Dave Eggers, in a very Dave Eggersian introduction to the collection Forty Stories, described Barthelme as follows:
The fact is that work like Don B’s—which is playful, subtle, beautiful, and more like poetry (in its perfect ambivalence toward narrative) than almost any prose we have—would be seen today as frivolous, as unserious.
Barthelme was a very skilled stylist who was more or less uninterested in “plot.” His work, which I like very much, makes a dangerous suggestion to the aspiring author: if your writing is of sufficiently high quality, it doesn’t matter if the things that happen in your stuff are connected, or even if things happen at all.
The excerpt at the top of this post is from “Chablis,” which is the very first story in Forty Stories. They did a New Yorker fiction podcast on it: Listen Here. I haven’t listened to this myself. Can’t vouch for the quality of podcast guest Etgar Keret’s reading voice or his post-reading analysis though I can say that he looks pretty scary in his headshot:
I could analyze the story or w/e but I don’t have anything especially smart to say about it. It’s a good story. I like it. What I actually want to talk about is how reading Barthelme & Wallace & all the other postmodern (or post-postmodern) literary stylists of the late 20th century may have poisoned my brain.
warning: the following bit is about my stuff
A while back I showed my #1 fiction-writing friend Roy Graham a story I’d written. I thought it was one of my better attempts. Here’s what Roy said:
you’re right that the writing is really sharp
as a larger piece I don’t know what it’s doing
I feel like it needs to be more than a funny well-written anecdote
someone needs to change, something needs to surprise me
this has to end up mattering in some way
does that make sense?
It did make sense. It occurred to me when he sent those messages that I’ve never gotten past “funny well-written anecdote” when it comes to short fiction. Maybe it goes without saying but an anecdote is not a story.
Reflecting on that, I started to feel like maybe I’d been investing all my Writing Stat Points in categories like “Jokes” and “Style” but nowhere near enough in “Storytelling.”
In obsessive pursuit of becoming a “good writer,” I have invested much time into building better sentences, constructing whizzbang dialogue, describing things in intense sensory terms, etc. I wrote some pretty decent freelance journalism this way. At work I’m writing some pretty decent videogame dialogue this way. But when I direct this skillset toward short stories, I fail, over and over again.
I can write an opening paragraph that will hook your attention. But I can’t follow through. My stories are like storefronts on the set of a 1950s Western… behind each carefully crafted façade, there’s nothing but desert.
Part of the issue may be that I read a lot of flashy, style-forward postmodern fiction in my formative years, and learned the wrong lessons from that material.1 I wanted to write something with bold and distinctive style. But even in Barthelme’s supposedly plotless stories, meaningful action occurs. Things change. Things happen, and the things that happen matter. In “Chablis,” the narrator starts out opposed to the idea of a dog. A few pages later, he has changed his mind.

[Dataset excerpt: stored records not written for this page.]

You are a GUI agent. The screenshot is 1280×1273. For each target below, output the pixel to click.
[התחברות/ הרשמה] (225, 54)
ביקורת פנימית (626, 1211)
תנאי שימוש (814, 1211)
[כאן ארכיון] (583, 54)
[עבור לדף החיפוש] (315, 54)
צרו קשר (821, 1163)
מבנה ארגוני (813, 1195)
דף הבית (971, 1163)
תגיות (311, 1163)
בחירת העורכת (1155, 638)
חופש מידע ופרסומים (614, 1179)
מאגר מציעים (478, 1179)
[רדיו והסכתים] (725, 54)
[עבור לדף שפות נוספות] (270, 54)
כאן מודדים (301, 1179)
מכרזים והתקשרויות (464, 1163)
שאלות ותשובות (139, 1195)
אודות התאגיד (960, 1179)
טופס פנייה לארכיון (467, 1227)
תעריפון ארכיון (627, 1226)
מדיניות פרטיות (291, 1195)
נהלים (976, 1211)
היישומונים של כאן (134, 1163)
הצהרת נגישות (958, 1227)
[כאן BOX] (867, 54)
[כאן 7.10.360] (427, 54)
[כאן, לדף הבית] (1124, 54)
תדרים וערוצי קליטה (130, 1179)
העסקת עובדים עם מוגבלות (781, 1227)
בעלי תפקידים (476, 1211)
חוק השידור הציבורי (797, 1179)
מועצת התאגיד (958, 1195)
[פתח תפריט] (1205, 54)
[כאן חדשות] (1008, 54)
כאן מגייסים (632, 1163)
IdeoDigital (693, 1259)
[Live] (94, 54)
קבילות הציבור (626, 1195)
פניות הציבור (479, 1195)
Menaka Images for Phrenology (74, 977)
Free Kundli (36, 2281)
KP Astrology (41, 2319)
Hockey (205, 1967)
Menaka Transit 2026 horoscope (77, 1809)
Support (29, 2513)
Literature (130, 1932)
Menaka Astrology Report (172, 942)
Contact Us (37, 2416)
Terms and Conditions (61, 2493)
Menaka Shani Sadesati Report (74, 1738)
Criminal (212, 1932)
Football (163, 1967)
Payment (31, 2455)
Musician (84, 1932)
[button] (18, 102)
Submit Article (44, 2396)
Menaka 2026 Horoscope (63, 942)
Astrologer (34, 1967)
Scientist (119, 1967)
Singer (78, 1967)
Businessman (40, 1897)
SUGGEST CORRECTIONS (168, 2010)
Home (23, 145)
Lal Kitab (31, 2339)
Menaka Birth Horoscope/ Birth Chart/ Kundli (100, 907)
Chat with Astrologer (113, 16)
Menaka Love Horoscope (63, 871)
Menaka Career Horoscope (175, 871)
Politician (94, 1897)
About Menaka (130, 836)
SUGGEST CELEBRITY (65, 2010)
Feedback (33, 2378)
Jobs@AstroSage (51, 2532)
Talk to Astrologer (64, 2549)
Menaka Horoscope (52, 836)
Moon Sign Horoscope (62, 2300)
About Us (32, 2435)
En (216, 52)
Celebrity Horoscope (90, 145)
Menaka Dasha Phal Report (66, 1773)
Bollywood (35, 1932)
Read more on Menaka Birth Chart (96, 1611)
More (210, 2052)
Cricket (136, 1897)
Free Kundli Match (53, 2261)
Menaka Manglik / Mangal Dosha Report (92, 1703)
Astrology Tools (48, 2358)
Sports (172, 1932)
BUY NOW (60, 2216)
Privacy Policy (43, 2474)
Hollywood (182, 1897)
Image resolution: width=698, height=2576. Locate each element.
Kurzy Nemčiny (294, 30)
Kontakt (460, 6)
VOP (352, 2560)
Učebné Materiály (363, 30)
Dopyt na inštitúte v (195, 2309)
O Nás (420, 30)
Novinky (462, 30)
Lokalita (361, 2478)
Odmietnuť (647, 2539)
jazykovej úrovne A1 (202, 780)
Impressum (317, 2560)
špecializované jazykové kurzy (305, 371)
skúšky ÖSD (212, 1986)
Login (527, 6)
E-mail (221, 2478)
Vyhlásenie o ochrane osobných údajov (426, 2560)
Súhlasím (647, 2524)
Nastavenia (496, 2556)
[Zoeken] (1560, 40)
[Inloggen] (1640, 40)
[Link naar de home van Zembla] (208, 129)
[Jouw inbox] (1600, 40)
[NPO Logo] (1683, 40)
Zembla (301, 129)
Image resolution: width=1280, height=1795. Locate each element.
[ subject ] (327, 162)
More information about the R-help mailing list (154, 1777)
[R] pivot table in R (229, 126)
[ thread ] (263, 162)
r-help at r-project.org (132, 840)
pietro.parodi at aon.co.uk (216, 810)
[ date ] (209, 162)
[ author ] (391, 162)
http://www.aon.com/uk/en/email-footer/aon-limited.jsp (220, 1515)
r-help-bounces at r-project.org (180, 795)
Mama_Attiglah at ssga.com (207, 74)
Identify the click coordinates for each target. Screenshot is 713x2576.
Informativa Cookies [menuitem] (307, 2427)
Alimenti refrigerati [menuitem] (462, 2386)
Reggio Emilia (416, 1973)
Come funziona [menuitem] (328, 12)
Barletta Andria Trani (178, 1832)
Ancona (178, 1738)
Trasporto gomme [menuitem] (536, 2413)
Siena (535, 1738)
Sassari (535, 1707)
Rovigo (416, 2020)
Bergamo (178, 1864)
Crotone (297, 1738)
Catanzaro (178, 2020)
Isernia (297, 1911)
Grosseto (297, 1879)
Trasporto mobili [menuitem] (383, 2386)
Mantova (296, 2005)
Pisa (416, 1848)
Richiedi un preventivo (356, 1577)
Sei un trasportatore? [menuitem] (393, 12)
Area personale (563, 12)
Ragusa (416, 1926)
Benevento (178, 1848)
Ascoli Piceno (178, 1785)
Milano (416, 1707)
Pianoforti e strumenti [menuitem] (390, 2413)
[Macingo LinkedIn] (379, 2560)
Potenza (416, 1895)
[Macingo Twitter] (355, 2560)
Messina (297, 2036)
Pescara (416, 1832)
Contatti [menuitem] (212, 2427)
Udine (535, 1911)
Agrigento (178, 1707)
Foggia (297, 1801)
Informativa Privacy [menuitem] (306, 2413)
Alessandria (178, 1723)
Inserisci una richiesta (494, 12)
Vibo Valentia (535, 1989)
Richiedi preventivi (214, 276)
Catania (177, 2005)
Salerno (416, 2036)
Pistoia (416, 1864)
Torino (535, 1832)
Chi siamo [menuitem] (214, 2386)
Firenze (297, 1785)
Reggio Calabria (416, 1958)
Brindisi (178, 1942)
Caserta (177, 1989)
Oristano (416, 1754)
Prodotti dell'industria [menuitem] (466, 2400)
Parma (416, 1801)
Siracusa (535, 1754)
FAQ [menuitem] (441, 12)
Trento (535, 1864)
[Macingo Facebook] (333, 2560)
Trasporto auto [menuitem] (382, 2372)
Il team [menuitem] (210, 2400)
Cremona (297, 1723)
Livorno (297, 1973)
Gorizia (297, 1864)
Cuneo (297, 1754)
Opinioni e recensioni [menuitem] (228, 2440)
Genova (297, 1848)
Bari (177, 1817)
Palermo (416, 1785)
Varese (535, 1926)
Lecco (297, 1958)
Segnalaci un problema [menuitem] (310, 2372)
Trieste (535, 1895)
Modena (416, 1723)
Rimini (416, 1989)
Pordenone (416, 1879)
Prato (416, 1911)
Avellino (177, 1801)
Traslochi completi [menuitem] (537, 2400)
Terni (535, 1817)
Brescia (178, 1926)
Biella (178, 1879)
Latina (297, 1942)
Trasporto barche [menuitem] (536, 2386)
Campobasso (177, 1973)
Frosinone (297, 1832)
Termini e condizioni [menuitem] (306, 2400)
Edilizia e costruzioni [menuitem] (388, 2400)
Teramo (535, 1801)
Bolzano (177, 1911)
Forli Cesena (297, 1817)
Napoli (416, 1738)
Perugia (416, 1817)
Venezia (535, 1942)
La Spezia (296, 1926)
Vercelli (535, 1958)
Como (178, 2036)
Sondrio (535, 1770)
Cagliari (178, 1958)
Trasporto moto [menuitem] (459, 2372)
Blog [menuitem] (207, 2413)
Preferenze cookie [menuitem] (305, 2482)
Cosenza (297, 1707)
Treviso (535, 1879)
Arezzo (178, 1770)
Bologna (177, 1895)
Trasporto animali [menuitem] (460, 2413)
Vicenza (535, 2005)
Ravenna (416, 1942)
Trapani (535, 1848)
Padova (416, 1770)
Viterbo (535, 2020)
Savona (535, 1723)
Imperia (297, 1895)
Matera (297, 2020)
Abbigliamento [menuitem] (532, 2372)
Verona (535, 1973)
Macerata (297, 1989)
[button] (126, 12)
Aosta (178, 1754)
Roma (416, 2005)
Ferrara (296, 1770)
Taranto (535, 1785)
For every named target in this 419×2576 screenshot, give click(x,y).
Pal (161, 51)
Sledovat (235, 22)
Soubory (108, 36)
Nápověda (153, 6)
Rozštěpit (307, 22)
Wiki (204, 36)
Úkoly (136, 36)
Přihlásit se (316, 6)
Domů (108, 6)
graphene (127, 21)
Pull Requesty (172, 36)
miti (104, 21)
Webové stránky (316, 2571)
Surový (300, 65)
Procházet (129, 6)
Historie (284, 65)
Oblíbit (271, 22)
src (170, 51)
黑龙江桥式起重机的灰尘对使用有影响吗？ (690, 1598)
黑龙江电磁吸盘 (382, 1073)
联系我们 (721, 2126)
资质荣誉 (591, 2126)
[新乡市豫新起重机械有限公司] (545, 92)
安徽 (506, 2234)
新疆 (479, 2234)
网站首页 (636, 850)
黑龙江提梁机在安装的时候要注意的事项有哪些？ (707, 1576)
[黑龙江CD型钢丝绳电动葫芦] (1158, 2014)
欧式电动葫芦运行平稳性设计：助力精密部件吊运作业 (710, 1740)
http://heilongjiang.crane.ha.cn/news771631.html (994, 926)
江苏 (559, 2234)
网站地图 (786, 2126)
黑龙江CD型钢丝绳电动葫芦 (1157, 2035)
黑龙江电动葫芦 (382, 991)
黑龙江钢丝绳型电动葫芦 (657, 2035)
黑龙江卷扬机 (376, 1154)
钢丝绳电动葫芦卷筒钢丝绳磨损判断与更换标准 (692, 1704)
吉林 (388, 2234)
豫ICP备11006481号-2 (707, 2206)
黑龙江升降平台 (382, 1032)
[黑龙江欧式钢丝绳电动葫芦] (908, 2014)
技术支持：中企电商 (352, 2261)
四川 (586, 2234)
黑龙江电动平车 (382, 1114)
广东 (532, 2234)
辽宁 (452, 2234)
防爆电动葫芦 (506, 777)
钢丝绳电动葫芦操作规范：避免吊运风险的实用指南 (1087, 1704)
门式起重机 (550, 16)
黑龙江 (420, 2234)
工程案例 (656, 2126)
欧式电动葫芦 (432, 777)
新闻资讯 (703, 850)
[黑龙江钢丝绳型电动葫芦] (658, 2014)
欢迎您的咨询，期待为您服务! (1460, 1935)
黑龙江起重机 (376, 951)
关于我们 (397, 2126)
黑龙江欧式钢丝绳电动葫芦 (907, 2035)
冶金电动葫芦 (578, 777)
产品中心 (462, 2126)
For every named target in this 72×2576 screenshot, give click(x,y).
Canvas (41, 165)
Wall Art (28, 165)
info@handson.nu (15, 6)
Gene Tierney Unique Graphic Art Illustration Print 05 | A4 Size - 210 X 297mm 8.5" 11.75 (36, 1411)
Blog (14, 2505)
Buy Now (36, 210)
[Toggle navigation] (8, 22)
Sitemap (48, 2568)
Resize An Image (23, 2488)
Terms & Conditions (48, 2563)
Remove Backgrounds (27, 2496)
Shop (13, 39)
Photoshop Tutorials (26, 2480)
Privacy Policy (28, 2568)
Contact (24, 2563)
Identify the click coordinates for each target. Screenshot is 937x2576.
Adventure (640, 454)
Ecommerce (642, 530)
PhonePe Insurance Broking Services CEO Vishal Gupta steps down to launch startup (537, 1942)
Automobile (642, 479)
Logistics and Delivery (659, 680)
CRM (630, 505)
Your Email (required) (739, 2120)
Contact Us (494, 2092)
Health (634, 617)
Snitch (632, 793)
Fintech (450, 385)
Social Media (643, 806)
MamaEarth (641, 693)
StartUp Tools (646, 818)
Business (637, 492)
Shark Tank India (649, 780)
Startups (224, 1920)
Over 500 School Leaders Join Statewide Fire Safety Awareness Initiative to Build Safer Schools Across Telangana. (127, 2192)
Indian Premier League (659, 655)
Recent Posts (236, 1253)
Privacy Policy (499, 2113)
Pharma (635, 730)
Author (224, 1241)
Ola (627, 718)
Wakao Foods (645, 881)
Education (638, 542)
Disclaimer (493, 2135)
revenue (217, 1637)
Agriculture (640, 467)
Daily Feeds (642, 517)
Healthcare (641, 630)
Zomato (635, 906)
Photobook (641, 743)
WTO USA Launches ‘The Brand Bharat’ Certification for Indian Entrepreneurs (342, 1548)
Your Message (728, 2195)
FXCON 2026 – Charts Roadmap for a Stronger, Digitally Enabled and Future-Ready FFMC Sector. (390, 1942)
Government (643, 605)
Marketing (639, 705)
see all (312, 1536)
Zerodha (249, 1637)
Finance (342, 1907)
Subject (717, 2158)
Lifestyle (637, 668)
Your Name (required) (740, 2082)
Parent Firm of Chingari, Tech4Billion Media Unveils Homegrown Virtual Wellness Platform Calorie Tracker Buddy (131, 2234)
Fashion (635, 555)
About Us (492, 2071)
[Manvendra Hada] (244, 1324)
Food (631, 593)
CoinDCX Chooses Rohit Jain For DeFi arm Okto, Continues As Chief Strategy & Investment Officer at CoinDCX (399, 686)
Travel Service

If you, like me, read forty Donald Barthelme stories and attempt to write something in a similar vein, you will certainly succeed at writing something “weird” and “random” and “surreal”—but it won’t be any good. It won’t be any good because you, like me, aren’t Donald Barthelme—but also because the things that stand out about his writing aren’t the full picture of what makes his writing good.
So. Time to learn structure, I guess :)
Maybe it would be more correct to say that I only learned some of the lessons I was supposed to. Style is still cool lol
I've taught this story and am about to teach it again - because it is short. I agree with you about postmodernism, but I think there is more to Chablis than buying the dog. It is the subtext about family, masculinity, despair and having no where to go, being left out of the loop, that makes it a story - something is at stake here. Maybe change does not take place in the narrator, but the change happens in our perspective on what is at stake. I am not sure though - and that is one thing I love about short stories and why they are like poetry to me: I am never sure, but I like the way looking and looking yields more possibilities about what might be going on.